By October 23rd, however, the FRB$ was appreciating in value and, despite the closure of the Federal Reserve Bank, was quoted at US$1.00=FRB$2.400. and CN$1.00=FRB$2.50. Theories by the dozen are advanced to account for this apparent phenomenon but the fact remains that in the North there is, at this juncture, little or no faith in the CN$ and efforts to establish that currency are meeting with but scanty success. It is, of course, not unlikely that the Communist element is endeavouring to resist the establishment of the Chungking currency added to which the merchants are undoubtedly out to fleece the newly arrived Central Government troops who are paid in CN$.


         Throughout two and a half years in Weihsien Camp, I was in touch with the 8th Route who went so far as to offer to undertake an attack on the Camp and release of internees. The plan was impracticable although the intention good, but throughout the entire period they were most helpful and far from anti-foreign. In Tientsin the U.S.M.C. are experiencing no little difficulty in upholding their somewhat invidious position, i.e. that of holding Tientsin, the railway line, etc., but refraining, from becoming involved in civil war. Motor transports en route to Peiping have been fired on as have trains between Tongshan and Chinwangtao and the 8th Route have intimated to the Marine Corps that the latter should advise the former of troop movements in order to avoid "misunderstandings". Relations between the Marine Corps and Chungking officials in the north are far from happy: the latter being interested largely in the game of grab which naturally brings them into conflict with the American Army of Occupation. British interests are greatly indebted to the assistance granted by the Marine Corps, and in particular to the personal efforts of General W.A. Wharton.

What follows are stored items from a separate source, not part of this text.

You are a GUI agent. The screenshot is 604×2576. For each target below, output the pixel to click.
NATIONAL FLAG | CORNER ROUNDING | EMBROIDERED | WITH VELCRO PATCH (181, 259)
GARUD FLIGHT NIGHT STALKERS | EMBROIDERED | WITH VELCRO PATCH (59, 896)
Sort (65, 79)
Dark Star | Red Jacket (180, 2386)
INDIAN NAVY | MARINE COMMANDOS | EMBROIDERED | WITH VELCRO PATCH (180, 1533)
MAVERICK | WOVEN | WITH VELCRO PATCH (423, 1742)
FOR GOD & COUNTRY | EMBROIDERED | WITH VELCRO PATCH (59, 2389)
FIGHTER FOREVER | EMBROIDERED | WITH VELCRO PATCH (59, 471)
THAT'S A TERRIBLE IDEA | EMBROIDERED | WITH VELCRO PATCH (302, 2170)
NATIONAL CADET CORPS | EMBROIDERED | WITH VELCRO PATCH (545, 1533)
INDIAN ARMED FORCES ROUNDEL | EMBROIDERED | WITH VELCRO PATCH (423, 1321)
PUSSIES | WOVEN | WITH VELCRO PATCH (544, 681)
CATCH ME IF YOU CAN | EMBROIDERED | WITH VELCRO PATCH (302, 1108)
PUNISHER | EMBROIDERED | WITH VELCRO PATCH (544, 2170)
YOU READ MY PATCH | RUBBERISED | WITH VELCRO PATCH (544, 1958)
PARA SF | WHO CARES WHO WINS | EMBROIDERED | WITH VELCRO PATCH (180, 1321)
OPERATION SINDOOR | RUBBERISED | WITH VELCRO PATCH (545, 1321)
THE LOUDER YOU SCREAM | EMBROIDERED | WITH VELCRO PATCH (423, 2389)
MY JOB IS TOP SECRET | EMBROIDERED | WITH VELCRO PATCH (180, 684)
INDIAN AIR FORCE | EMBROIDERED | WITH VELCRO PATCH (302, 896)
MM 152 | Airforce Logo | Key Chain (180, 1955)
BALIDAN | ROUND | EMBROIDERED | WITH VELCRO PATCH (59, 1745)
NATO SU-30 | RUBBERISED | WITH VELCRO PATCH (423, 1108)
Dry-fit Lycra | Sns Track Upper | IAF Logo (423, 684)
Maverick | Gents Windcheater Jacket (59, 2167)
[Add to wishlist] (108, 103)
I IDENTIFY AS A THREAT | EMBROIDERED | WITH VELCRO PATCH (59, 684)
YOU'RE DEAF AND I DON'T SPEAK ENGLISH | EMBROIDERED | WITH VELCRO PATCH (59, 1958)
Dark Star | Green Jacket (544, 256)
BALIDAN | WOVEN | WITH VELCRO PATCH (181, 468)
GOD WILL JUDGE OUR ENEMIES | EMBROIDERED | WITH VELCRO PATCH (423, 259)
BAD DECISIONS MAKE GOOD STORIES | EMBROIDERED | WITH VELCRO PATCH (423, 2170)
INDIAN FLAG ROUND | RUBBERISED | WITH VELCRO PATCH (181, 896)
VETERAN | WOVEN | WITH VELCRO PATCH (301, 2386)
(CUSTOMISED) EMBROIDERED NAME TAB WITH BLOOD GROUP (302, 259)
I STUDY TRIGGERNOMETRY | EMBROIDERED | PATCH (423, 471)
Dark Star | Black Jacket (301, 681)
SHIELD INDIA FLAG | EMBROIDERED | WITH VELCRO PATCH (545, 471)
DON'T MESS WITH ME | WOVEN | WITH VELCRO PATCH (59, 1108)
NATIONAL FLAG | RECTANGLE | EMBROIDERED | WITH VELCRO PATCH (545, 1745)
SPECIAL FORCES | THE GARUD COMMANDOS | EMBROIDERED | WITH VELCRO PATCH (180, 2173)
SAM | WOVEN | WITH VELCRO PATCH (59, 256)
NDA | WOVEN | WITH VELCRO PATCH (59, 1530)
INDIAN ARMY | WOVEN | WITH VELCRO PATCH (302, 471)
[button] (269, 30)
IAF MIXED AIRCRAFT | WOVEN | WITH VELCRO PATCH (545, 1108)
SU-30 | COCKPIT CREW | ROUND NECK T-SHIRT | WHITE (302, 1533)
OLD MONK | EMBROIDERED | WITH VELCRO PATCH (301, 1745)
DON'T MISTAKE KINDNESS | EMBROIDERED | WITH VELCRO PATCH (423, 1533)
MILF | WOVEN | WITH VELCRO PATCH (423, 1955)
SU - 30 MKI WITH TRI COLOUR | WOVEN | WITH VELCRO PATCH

         The situation concerning British ex-internees in Tientsin is temporarily in hand. Those without homes are billeted in H.B.M. Consul General's residence, the late Manchuko Consulate and the Cloisters of All Saints Church. They are being cared for by the Marine Corps who provide food, coal and cooks but are financed out of a grant of FRB$100,000,000 which was obtained from the Japanese Consulate account rehabilitation expenses. These arrangements cannot carry on much longer and there is in consequence urgent need for the establishment of regular relief payments which, on account of the financial position, will be difficult to finance. Many returnees, having viewed the wreck, are now prepared to be repatriated and it is suggested that efforts be made to get them out by the next ship.


         British interests and nationals are under a great debt of gratitude to Mr. O. Joerg, Consul for Switzerland, and his staff, for the untiring work put in by them. Results achieved speak for themselves. Also the internees of Weihsien Camp are sensible and deeply appreciative of the untiring efforts of Mr. V.E. Egger, Swiss Consular Representative at Tsingtao, whose regular visits to the Camp were of great assistance.